_Prompt_. The answer must be every line of the records below that contains the word "title", copied out.

(Items from a data source)
+---+

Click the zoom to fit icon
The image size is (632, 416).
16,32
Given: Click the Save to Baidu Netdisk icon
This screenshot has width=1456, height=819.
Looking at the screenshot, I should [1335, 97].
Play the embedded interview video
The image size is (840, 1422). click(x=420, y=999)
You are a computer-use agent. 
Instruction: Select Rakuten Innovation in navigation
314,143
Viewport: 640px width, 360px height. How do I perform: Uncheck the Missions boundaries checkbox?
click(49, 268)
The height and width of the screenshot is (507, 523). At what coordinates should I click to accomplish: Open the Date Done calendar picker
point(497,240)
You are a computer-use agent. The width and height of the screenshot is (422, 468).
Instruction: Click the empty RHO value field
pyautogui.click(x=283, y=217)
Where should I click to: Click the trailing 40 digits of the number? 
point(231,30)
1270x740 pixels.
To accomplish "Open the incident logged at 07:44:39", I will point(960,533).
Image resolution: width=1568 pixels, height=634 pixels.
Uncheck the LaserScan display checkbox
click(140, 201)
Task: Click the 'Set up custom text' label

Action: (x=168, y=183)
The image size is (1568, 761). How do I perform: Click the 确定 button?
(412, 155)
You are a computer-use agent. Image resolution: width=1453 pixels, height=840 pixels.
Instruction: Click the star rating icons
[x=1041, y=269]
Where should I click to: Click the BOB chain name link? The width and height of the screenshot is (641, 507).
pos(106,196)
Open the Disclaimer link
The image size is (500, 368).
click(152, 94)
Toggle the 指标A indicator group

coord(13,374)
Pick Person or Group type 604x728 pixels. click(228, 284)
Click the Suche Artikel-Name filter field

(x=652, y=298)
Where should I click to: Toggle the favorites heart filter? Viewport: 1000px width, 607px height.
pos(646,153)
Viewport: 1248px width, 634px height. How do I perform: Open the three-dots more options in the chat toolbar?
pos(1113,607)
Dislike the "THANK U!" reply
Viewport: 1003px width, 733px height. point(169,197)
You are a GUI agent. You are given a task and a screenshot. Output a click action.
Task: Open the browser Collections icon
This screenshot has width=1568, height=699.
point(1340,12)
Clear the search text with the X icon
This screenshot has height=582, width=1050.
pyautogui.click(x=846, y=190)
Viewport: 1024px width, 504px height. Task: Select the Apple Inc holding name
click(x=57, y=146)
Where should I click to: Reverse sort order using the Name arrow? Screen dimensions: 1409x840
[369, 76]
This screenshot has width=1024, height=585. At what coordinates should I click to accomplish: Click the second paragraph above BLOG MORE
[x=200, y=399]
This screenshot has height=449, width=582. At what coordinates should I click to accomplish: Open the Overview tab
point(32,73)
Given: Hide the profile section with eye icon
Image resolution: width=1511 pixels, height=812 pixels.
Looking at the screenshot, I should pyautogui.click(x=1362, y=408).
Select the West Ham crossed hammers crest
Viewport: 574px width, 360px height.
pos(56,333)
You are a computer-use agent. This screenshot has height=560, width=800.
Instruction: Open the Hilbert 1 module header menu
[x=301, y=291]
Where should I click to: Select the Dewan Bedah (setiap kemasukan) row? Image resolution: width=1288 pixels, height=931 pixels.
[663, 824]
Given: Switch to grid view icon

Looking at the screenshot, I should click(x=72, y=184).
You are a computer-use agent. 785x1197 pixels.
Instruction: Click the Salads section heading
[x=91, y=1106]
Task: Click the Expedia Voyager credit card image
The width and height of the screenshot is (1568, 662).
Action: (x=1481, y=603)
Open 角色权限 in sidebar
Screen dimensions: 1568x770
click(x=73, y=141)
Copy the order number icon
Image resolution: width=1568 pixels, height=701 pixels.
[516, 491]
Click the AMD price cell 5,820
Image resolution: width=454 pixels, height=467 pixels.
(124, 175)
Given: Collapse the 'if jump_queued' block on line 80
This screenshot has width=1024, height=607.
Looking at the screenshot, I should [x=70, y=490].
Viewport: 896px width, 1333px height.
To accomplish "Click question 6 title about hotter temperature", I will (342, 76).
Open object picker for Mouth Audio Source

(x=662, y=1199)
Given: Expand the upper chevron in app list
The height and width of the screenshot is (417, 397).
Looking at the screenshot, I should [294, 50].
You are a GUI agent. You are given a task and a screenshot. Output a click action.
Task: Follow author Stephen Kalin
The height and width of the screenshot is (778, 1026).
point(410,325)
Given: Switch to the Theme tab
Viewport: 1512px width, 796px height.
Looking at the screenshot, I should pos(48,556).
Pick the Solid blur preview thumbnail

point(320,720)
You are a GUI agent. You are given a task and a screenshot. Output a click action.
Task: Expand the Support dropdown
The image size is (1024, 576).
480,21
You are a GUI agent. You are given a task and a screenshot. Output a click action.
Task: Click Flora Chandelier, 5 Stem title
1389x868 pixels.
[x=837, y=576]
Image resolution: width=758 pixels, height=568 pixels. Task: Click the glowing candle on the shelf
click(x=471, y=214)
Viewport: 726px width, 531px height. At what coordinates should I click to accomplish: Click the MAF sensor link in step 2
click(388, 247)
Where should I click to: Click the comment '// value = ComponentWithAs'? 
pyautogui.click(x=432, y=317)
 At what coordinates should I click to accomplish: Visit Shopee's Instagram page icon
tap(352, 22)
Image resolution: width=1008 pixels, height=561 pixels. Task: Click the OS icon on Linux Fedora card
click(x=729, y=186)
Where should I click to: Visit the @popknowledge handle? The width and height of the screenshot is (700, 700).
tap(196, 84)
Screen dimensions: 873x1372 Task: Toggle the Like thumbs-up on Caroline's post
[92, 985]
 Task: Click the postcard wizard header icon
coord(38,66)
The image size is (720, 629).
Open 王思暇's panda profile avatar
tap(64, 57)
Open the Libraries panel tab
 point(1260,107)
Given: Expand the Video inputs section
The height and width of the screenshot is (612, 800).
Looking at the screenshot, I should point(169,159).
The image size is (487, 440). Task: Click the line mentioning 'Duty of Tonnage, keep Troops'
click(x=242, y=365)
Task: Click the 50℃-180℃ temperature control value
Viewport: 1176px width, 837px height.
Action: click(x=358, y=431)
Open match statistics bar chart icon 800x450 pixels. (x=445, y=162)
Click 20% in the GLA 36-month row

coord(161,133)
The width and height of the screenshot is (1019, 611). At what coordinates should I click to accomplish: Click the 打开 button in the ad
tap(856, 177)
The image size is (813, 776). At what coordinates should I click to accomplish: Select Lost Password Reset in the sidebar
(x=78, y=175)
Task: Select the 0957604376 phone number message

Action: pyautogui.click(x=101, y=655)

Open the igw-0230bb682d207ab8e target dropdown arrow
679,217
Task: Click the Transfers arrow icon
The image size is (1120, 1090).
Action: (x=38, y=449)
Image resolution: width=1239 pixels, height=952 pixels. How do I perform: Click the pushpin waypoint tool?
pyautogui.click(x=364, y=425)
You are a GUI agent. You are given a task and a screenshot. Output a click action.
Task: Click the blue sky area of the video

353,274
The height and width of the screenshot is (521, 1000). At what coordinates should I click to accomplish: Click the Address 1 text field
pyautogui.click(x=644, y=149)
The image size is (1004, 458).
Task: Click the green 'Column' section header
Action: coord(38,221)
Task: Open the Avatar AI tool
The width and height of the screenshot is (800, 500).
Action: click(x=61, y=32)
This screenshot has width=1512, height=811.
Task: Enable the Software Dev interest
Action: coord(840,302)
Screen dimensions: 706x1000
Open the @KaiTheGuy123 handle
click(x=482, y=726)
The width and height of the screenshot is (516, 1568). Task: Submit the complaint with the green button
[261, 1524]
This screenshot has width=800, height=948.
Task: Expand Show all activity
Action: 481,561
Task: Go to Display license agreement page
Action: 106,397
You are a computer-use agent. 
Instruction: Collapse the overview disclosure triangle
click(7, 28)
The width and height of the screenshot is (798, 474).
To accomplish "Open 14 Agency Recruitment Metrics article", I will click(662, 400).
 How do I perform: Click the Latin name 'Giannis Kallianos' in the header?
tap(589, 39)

+---+

_Task response_.
To accomplish "Click question 6 title about hotter temperature", I will (342, 76).
Task: Click Flora Chandelier, 5 Stem title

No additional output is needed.